Soft knowledge distillation

Used the LLM’s top-5 predictions with confidence scores as soft targets — blended loss: α × CE(hard labels) + (1-α) × KL(soft labels ‖ student logits).

Baseline
95.76%
Soft distilled
95.32%

The soft KL loss stayed flat at ~3.5 across all epochs. LLM confidence scores are too noisy for effective distillation.

Experiments 10–11: Cleanlab (the second big win)

Cleanlab uses confident learning to find likely mislabeled samples. I ran 3-fold cross-validation to get out-of-sample predictions, then flagged samples where the model confidently disagreed with the label.

142 out of 9,500 training samples flagged (1.5%). Manual inspection confirmed ~99% were genuinely mislabeled — the model was right, the ground truth was wrong.

Noisiest classes by mislabel rate

Discharge
9.1%
Paediatrics
7.2%
Physio
6.8%
Sexual Health
4.6%
OB/GYN
4.3%

The key insight: instead of removing flagged samples, I relabeled them with the model’s prediction. I also ran cleanlab on the test set, finding 62 mislabeled test samples.

Cleanlab relabeling vs baseline

Top-1

95.8
98.1

Top-3

97.9
99.1

Top-5

98.5
99.4
vs original labels vs corrected labels

Most of the model’s “errors” were actually correct predictions being penalised by wrong ground truth.

The production model

Final approach: run cleanlab on the entire dataset (train + val + test), relabel all 212 flagged samples (1.6% of the data), train a fresh DistilBERT on the full corrected dataset for 6 epochs.

Training loss curve

2.36
1
0.21
2
0.07
3
0.04
4
0.03
5
0.02
6

Epoch

Estimated production performance: ~98% top-1, ~99% top-3, ~99.4% top-5.

The full picture

# Experiment Top-1 Top-3 Notes
1 TF-IDF + LinearSVC ~91% Before label merging
2 Label merging ~96% +5pp — biggest single gain
3 DistilBERT 95.8% 98.1% Baseline for all further work
4–5 ClinicalBERT variants ~96% No improvement
6 Longformer 1024 ~96% Longer context didn't help
7 Hierarchical <96% More complexity, no gain
8 LLM relabeled 86.2% 95.4% LLM labels diverge too much
9 Soft distillation 95.3% 97.5% Soft loss didn't converge
10 Cleanlab remove 95.9% 97.7% Small top-1 gain
11 Cleanlab relabel 98.1% 99.1% True performance (corrected eval)

Key takeaways

Label quality > model architecture. The two biggest accuracy gains came from label merging (+5pp) and cleanlab corrections (+2pp). Model changes contributed +0pp.

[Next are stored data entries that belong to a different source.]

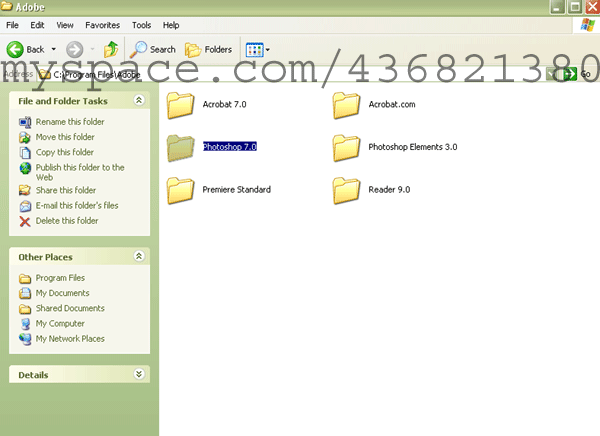Select the Premiere Standard folder icon

(181, 189)
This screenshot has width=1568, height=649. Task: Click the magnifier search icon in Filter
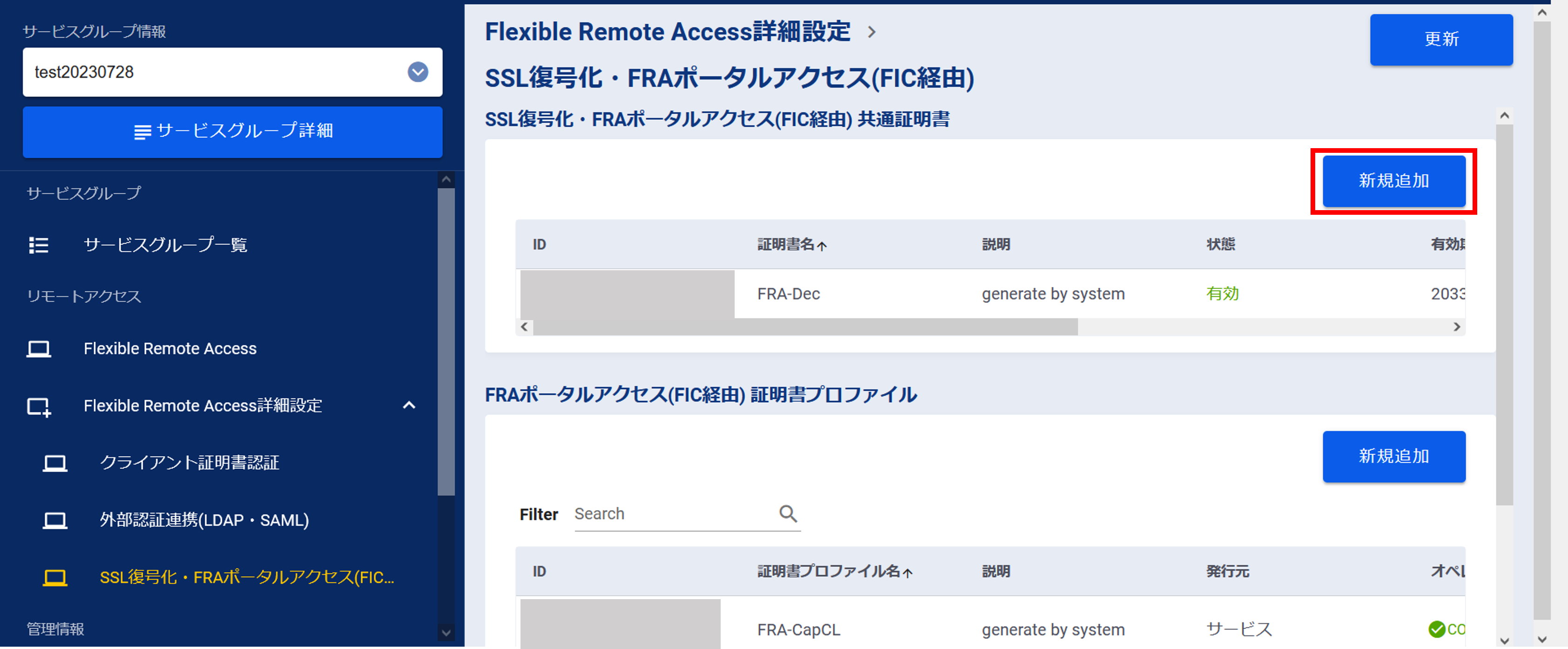pyautogui.click(x=788, y=514)
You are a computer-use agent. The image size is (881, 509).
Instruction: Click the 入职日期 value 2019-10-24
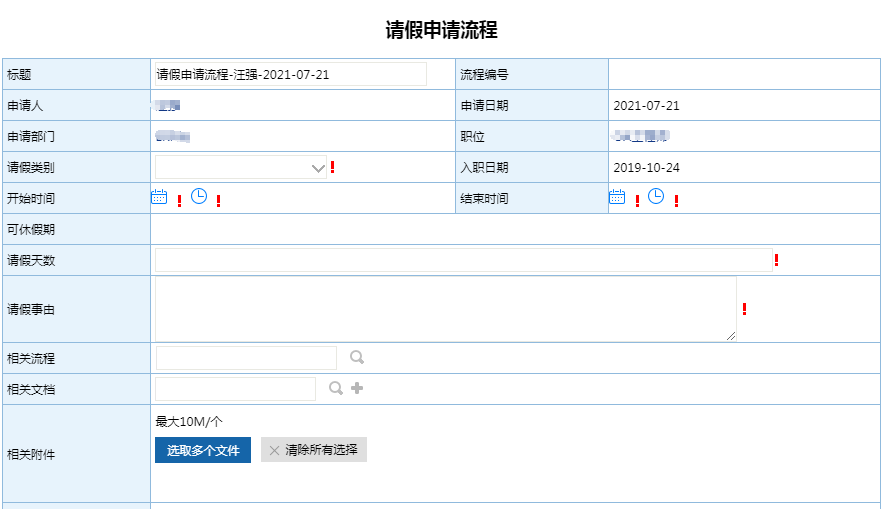(x=646, y=167)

Simple models can be enough. DistilBERT — a general-purpose, distilled transformer — matched or beat every domain-specific and larger model I tried.

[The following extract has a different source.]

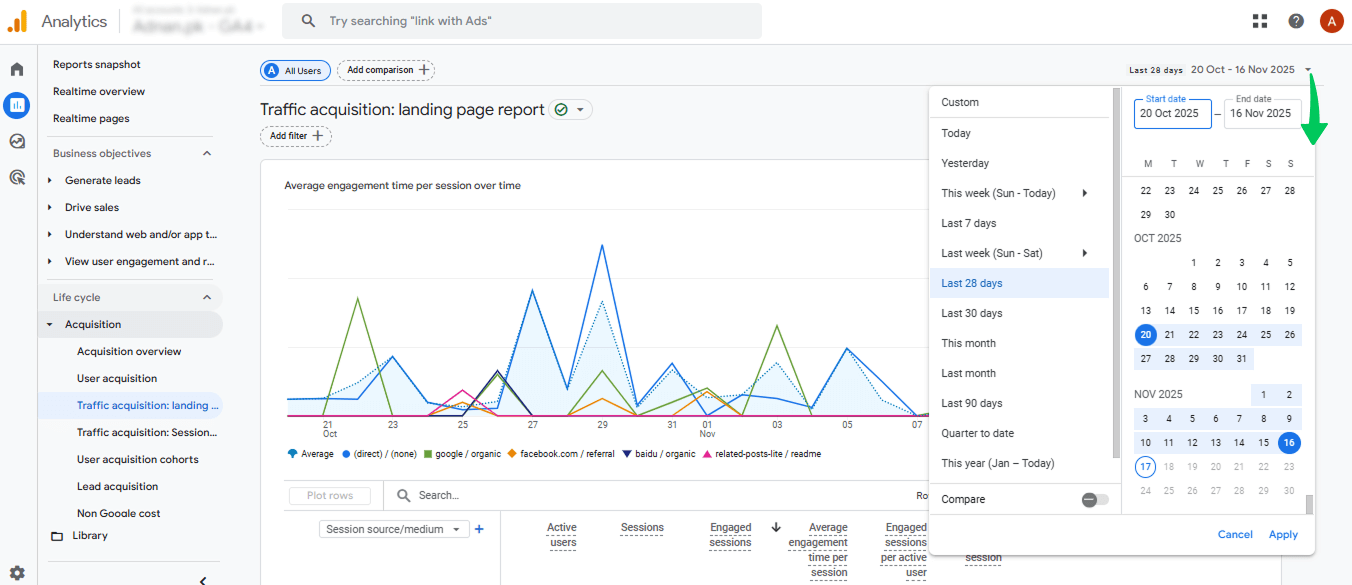Select the Last 7 days preset
The height and width of the screenshot is (585, 1352).
pyautogui.click(x=968, y=223)
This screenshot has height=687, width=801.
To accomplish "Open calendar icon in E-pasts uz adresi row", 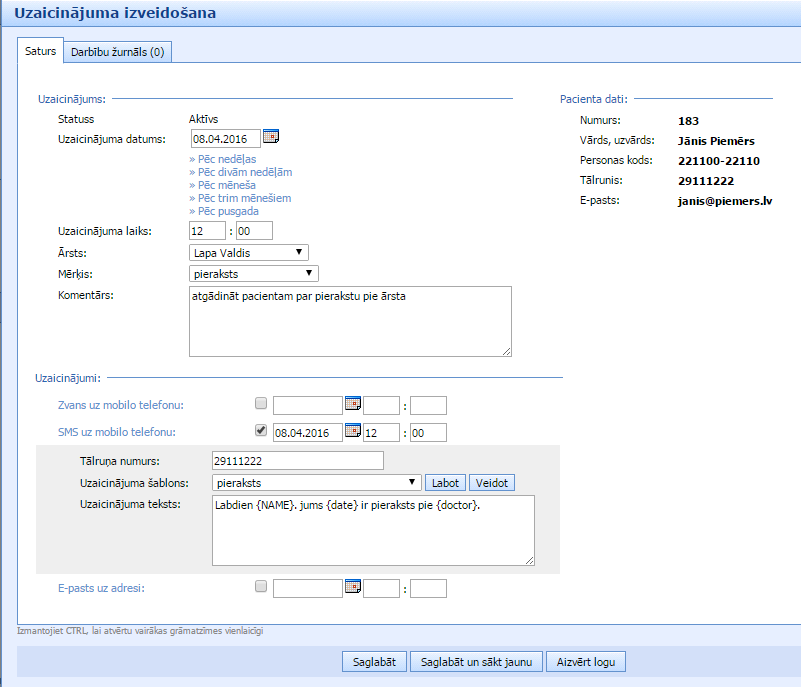I will [x=352, y=587].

LLM labels are not automatically better. An LLM doesn't know your domain's labeling conventions. Its "corrections" may be internally consistent but operationally wrong.

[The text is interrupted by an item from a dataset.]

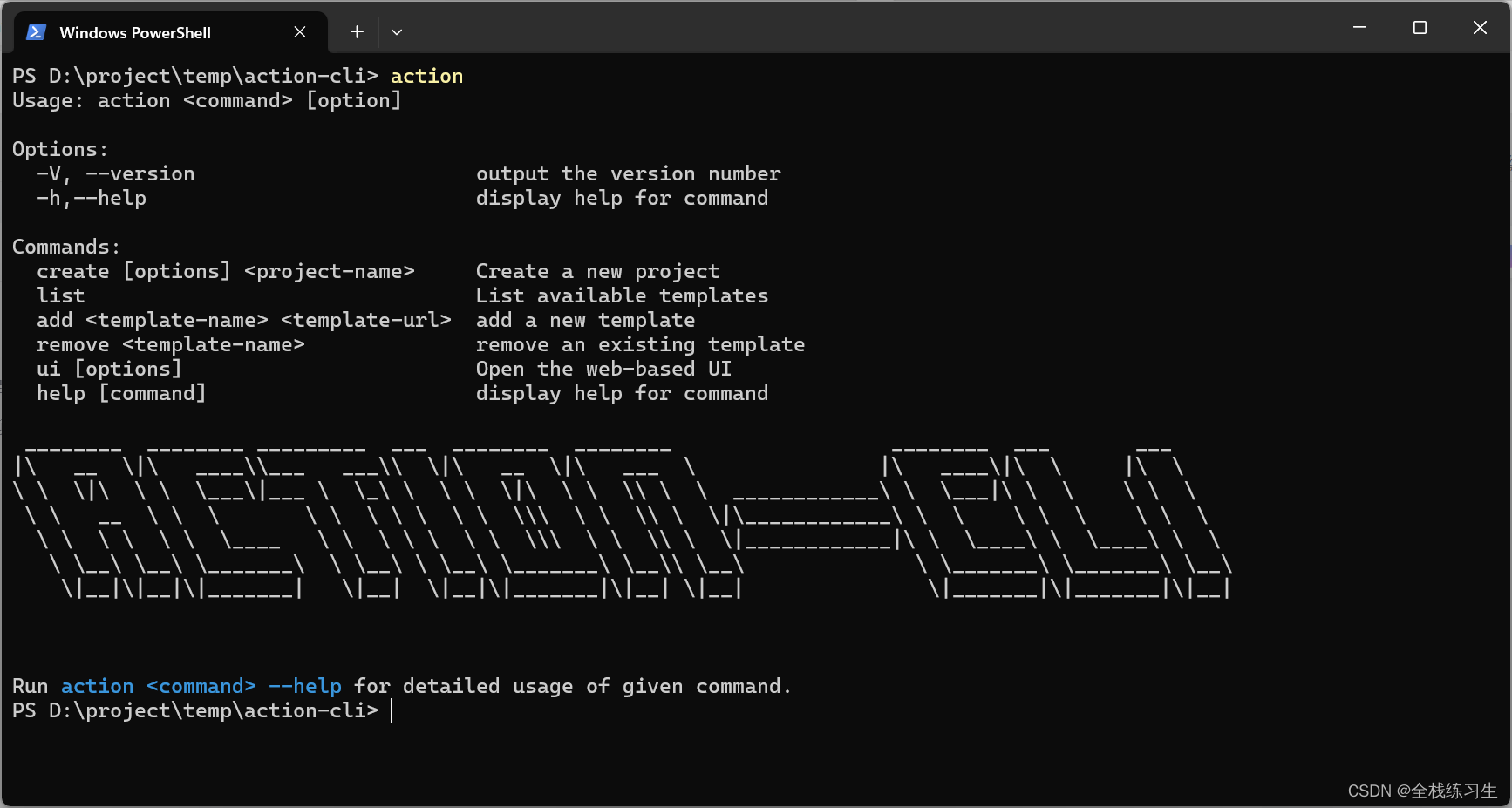Click the 'remove <template-name>' command entry
This screenshot has width=1512, height=808.
coord(171,345)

Your model might be better than your metrics say. If ~1.6% of your labels are wrong, your accuracy metric has a ~1.6% noise floor. Cleanlab helped me see past that.

Invest in data quality tooling early. I wish I'd run cleanlab before any model experiments. It would have saved me from chasing model improvements that were actually label noise.